Sabun supplied his army with chain mail and firearms, dispatching them on looting expeditions against Bornu and Baguirmi.
Around 1805 or 1806, (Note: The exact dates and sequence of events at this time in the central Sudan differ depending on the source.) Sabun used the excuse that Abder Rahman Gaurang I of Baguirmi had sinfully married his own sister as a reason to attack.
He captured the capital, Massenya, and killed the mbang and his family.
He took a huge booty including 20,000 slaves, and appointed a puppet ruler in Bagirmi.
For many years after this, the Wadai armies freely plundered their southern neighbor.

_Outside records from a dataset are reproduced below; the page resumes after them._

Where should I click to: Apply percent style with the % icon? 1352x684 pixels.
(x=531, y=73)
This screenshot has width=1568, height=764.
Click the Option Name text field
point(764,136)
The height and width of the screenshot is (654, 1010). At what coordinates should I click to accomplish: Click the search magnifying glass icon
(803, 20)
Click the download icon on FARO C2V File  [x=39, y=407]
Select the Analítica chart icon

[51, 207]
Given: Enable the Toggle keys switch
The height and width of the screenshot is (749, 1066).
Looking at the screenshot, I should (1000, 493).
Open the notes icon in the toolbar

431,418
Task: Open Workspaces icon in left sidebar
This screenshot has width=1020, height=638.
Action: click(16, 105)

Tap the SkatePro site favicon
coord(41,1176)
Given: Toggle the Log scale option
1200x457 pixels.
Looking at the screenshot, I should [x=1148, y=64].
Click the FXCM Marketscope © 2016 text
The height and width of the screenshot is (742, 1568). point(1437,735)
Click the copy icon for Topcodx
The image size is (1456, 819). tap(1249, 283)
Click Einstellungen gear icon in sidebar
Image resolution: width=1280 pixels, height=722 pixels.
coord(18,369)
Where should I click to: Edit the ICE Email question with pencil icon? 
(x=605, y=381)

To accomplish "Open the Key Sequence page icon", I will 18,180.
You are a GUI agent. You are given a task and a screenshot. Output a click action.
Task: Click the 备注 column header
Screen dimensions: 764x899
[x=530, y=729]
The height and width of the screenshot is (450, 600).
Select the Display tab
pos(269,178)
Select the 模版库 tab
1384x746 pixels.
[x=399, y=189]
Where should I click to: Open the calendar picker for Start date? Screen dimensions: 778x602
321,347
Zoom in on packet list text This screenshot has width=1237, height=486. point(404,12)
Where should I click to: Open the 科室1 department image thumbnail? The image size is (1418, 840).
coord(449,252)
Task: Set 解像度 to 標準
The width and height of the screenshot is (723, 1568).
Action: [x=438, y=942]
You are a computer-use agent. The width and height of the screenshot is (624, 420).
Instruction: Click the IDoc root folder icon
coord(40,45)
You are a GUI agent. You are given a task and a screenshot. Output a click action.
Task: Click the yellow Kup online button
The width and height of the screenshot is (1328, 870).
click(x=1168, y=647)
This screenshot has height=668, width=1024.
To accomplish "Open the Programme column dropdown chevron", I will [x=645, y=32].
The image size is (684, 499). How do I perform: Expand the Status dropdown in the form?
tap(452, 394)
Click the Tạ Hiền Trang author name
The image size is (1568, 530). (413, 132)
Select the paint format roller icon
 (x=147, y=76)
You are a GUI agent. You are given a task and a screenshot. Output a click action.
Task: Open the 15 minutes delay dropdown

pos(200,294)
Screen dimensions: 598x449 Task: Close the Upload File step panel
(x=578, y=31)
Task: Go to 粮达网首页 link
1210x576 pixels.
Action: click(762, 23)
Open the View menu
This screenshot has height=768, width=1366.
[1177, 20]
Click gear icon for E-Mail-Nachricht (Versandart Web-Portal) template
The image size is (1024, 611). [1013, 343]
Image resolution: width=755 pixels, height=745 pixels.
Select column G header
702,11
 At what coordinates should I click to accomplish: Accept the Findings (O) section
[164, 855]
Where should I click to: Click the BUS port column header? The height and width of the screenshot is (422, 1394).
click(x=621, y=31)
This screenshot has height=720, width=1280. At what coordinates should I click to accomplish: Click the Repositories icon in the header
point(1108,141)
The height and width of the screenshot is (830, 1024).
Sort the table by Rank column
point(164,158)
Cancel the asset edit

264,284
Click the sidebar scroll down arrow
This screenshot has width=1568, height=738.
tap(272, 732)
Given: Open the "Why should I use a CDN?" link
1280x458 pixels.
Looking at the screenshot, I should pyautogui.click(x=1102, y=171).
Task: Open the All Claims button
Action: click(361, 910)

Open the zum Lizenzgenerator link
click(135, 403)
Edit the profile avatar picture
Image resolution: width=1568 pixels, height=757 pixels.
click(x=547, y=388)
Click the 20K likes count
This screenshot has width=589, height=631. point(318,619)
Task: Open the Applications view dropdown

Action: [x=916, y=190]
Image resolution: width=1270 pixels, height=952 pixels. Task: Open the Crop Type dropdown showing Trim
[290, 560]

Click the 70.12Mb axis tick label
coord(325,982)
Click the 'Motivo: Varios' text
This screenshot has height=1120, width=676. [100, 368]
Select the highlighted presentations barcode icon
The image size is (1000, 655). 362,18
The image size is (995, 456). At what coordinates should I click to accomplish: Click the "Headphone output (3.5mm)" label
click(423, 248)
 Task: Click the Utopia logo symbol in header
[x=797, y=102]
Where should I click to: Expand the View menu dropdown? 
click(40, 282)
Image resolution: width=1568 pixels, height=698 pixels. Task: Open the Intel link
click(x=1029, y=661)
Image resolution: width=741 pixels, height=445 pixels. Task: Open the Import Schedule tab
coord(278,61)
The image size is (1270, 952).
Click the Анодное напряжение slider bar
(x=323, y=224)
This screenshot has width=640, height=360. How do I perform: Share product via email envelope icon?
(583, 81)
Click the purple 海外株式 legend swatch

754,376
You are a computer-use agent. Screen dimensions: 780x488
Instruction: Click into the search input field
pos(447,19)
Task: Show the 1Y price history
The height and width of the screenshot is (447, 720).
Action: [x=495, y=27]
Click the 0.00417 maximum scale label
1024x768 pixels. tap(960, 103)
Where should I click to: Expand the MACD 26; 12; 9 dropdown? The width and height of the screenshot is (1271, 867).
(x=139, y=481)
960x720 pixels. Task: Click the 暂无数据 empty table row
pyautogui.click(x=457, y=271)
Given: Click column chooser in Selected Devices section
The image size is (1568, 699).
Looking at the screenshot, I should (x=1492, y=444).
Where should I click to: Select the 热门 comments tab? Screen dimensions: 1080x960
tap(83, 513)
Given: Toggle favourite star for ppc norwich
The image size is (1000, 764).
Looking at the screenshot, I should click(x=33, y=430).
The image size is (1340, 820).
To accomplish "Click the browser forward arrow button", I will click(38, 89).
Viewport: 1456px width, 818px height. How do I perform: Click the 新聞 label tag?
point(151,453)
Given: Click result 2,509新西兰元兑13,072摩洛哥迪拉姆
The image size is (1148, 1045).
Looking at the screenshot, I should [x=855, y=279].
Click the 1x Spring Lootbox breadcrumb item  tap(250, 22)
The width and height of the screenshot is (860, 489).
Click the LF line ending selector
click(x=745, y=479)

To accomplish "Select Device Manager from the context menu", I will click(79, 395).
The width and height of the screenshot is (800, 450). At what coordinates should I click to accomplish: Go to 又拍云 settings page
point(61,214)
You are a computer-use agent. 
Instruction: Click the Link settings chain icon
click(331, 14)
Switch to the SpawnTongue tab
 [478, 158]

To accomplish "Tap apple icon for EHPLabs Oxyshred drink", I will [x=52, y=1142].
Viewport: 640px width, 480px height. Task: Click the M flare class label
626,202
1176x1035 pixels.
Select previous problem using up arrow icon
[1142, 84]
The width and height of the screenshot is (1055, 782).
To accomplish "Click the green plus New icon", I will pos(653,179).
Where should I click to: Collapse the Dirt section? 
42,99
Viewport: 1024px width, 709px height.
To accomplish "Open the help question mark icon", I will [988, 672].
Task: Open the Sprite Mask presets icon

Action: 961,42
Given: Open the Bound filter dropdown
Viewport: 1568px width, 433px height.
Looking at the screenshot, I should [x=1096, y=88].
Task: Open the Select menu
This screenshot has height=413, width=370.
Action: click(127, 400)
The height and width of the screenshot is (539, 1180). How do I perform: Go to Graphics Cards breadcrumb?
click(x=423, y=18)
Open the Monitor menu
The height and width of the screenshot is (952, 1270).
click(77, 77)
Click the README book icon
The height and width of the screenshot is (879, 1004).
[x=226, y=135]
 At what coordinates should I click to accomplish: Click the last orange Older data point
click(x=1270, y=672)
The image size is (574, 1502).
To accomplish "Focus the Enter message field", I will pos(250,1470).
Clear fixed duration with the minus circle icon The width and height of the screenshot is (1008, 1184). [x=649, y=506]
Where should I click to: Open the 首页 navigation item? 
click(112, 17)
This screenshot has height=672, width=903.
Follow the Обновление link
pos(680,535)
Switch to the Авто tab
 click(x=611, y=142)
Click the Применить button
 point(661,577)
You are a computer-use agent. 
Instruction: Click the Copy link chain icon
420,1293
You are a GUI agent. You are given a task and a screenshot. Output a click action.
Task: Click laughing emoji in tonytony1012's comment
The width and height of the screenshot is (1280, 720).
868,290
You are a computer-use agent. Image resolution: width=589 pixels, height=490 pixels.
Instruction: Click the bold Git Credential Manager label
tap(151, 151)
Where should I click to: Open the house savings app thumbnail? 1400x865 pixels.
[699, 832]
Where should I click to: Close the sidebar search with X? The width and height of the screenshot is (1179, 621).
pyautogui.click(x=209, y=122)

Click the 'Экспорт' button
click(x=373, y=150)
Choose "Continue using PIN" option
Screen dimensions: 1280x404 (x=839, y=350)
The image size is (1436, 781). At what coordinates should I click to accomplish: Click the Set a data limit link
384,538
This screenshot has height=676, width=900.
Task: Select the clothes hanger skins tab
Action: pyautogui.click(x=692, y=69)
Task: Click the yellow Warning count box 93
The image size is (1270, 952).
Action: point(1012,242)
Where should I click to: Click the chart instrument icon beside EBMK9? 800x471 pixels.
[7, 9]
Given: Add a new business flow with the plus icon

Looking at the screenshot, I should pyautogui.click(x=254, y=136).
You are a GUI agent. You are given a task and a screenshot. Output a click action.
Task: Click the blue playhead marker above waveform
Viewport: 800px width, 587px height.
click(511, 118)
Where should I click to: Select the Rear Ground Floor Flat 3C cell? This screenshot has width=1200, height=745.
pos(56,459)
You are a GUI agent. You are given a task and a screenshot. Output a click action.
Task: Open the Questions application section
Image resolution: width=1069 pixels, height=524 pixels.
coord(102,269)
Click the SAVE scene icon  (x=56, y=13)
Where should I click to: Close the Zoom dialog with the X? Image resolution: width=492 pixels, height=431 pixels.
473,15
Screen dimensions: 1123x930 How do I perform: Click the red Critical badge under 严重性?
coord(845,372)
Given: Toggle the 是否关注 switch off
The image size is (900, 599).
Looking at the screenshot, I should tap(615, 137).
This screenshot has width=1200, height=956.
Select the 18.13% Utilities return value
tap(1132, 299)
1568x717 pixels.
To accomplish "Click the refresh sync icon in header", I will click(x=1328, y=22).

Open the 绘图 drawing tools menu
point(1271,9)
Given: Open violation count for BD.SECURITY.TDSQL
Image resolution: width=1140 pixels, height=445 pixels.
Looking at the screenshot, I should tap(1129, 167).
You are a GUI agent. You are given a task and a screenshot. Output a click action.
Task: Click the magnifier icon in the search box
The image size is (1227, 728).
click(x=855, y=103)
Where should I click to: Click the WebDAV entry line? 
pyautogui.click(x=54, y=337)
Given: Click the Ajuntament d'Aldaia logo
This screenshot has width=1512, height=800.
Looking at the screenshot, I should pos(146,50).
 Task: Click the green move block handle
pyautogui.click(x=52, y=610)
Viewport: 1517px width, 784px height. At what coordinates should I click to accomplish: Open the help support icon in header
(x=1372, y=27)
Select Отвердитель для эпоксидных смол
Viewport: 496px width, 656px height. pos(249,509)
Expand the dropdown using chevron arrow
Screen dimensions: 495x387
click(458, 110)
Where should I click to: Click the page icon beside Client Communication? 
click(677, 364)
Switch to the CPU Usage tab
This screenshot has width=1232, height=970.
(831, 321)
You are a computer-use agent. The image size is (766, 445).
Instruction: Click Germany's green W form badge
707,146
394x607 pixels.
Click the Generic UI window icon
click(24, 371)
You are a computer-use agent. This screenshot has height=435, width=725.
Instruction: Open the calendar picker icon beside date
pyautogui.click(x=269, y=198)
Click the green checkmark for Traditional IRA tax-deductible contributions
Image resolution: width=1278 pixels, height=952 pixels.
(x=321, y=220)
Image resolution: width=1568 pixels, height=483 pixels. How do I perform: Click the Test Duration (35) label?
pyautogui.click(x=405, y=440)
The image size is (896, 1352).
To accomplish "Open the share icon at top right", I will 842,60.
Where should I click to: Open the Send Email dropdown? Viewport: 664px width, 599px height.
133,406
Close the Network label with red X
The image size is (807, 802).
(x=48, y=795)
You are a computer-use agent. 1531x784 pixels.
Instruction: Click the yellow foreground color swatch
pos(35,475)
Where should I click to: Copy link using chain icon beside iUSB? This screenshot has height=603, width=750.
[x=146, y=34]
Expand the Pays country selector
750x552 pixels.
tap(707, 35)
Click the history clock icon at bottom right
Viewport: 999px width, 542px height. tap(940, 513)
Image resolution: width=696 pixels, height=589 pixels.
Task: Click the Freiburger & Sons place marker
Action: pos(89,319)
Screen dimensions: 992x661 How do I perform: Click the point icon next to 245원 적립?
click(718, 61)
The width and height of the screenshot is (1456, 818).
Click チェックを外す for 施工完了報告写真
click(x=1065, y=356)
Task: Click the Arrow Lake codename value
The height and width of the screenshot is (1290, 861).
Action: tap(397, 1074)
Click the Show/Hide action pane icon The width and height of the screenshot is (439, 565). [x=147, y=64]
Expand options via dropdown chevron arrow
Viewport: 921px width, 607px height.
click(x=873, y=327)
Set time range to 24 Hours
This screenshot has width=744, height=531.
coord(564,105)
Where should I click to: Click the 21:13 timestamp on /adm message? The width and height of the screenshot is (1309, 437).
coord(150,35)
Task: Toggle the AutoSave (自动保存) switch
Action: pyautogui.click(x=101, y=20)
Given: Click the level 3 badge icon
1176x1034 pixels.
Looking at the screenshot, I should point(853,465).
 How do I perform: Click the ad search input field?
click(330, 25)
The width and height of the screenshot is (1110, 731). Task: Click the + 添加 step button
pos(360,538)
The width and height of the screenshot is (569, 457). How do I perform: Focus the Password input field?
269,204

Wadai suffered raids from Dar Tama, a vassal kingdom of Darfur.
Sabun complained about the raids to Muhammad al-Fadl of Darfur and received a conciliatory reply, but the raids continued.
Sabun eventually invaded Dar Tama, supported by twenty-two musketeers from the Fezzan, Tripoli and Benghazi.
The Tama malik, Ahmad, had to take refuge in Darfur.
After further fighting, Ahmad was forced to submit to Sabun and to agree to pay annual tribute of a thousand slaves and a hundred horses.
The number of slaves was later reduced to one hundred.
Sabun also made tributary states of Dar Sila and Dar Runga.

==Trade==

Sabun promoted trade and promoted Islam.
During his reign, Sabun gained control of a large part of the trade from the central Sudan to Tripoli via the Fezzan.
Around 1810 a Majabra trader from Jalu in Cyrenaica named Schehaymah became lost while travelling to Wadai via Murzuk in the Fezzan.
He was found by some Bidayat, who took him via Ounianga to Wara, the old capital of Wadai.
Sabun agreed with Schehaymah's proposal to open a caravan route to Benghazi along a direct route through Kufra, and Awjila / Jalu.
This new route would bypass both Fezzan and Darfur, states that until then had controlled the eastern Saharan trade.
The first caravans traveled the route between 1809 and 1820.

==Legacy==

Sabun died in 1230 (1815/6).
He was preparing to invade Bornu at the time of his death.
His death was followed by a prolonged succession struggle.
Sabun's younger brother, Muhammad al-Sharif, finally gained power in 1838 as a client of the Sultan of Darfur.